▶ [PASSAGE SHOWN]
# Very Cloudy Water WHY??



## idle0095 (Jun 2, 2007)

I have very cloudy water. When I say cloudy I mean you cant see a thing. I only have drift wood in there and bog wood and some live plants. I did a hugh water change today and still its all cloudy. I put some Carbon in the filter just 20 mins ago. Will that clear the water up? I also have used the clear water stuff with no success. So why is my water so cloudy? what could be causeing it? I have a Fluval FX5 filter and its all cleaned. So please HELP...


----------



## Sowilu (Jul 16, 2007)

What are the water parameters?


----------



## emc7 (Jul 23, 2005)

Carbon will help, but not 100%. Cloudy can come from unrinsed substrate or pH buffering chemicals, but the most likely cause is a bacteria bloom caused by too much nutrients in the water. Its a symptom of a tank thats not done cycling or doesn't have enough filtration for the bio-load. If this is the same tank you treated with antibiotics, you may have killed some of your biology and its acting like a new tank. Change water everyday and maybe add bio-spira or stability to reestablish your filter colony when you are done treating. Don't worry cloudy water won't kill your fish.


----------



## Guest (Sep 10, 2007)

my bet is that you have killed of your bioload and are now recylcing your tank.. keep up with DAILY waterchanges of 30% or more, depending on how your water is testing...


----------



## idle0095 (Jun 2, 2007)

werid thing is that my 30 gallon setup is crystal clear. it only has gravel and a piece of drift wood but still is clear.


----------



## Guest (Sep 11, 2007)

What does your 30 gallon have to do with anything? Most likely, as Mike said, you are going through the cycling process again...Probably because the bacteria was killed off from all that medication you dumped in the tank.


----------



## Jojo (Apr 11, 2006)

How long has the driftwood been in there?


----------



## Danh (Feb 19, 2007)

Again... Don't just go throwing chemicals in your tank. The other stuff you threw in there could have made things worse and could also have been completely uneccesary. 

Have you tested your water parameters yet? If not GET A TEST KIT. YOU NEED IT. How did you clean your filter last? You said in the other thread what kind of media you have in your fx5. HOW MUCH do you have. If it's not FULL of bio media, then fill it up.


----------

▶ [DATA]
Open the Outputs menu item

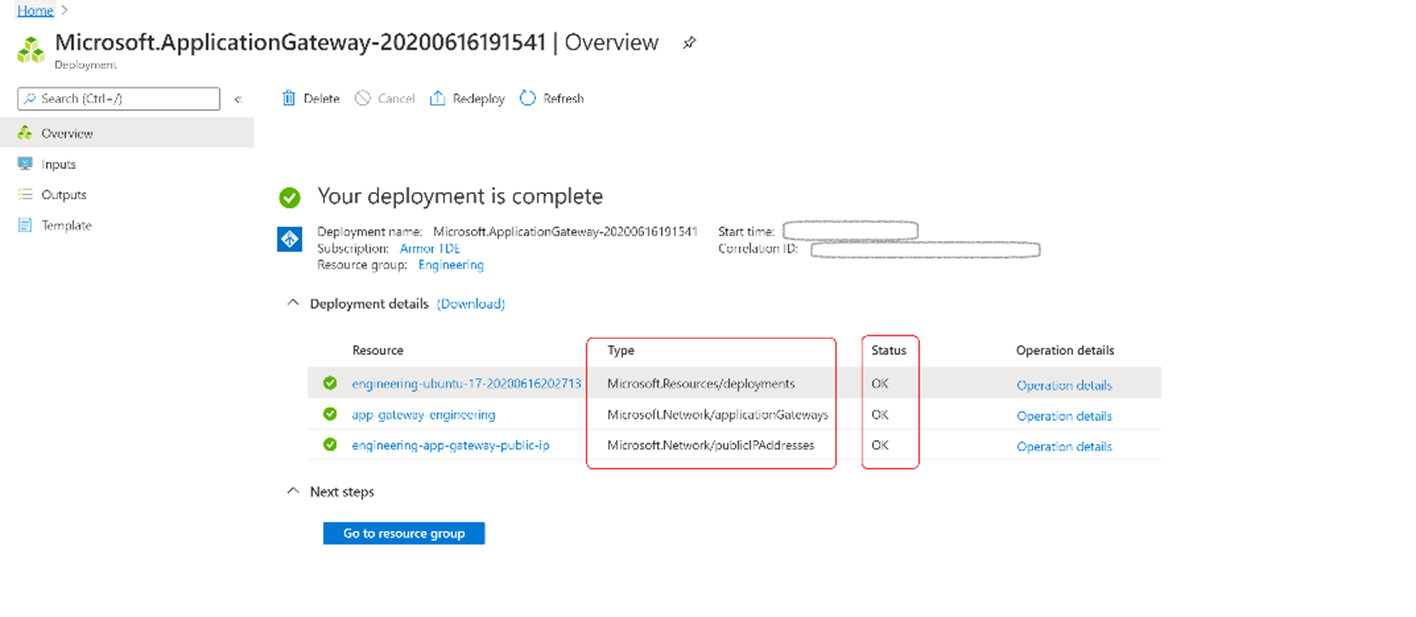click(63, 195)
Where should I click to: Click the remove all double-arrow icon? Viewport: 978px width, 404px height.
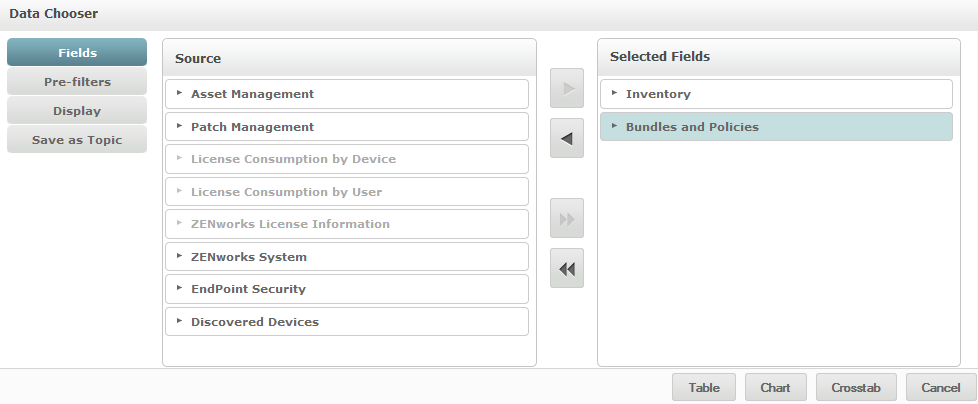point(567,269)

▶ [EXERCISE 1]
Answer these about the cloudy water thread:
(a) What filter does the original poster say they have?
(b) What does emc7 call the most likely cause of cloudy water?
(c) What does the poster's 30 gallon setup contain?
▶ [EXERCISE 2] Return the part of the cloudy water thread between "## Guest (Sep 10, 2007)" and "still is clear.", inclusive, copied word for word.

▶ [YOUR RESPONSE 1]
(a) A Fluval FX5.
(b) A bacteria bloom caused by too many nutrients in the water.
(c) Gravel and a piece of drift wood.

▶ [YOUR RESPONSE 2]
## Guest (Sep 10, 2007)

my bet is that you have killed of your bioload and are now recylcing your tank.. keep up with DAILY waterchanges of 30% or more, depending on how your water is testing...


----------



## idle0095 (Jun 2, 2007)

werid thing is that my 30 gallon setup is crystal clear. it only has gravel and a piece of drift wood but still is clear.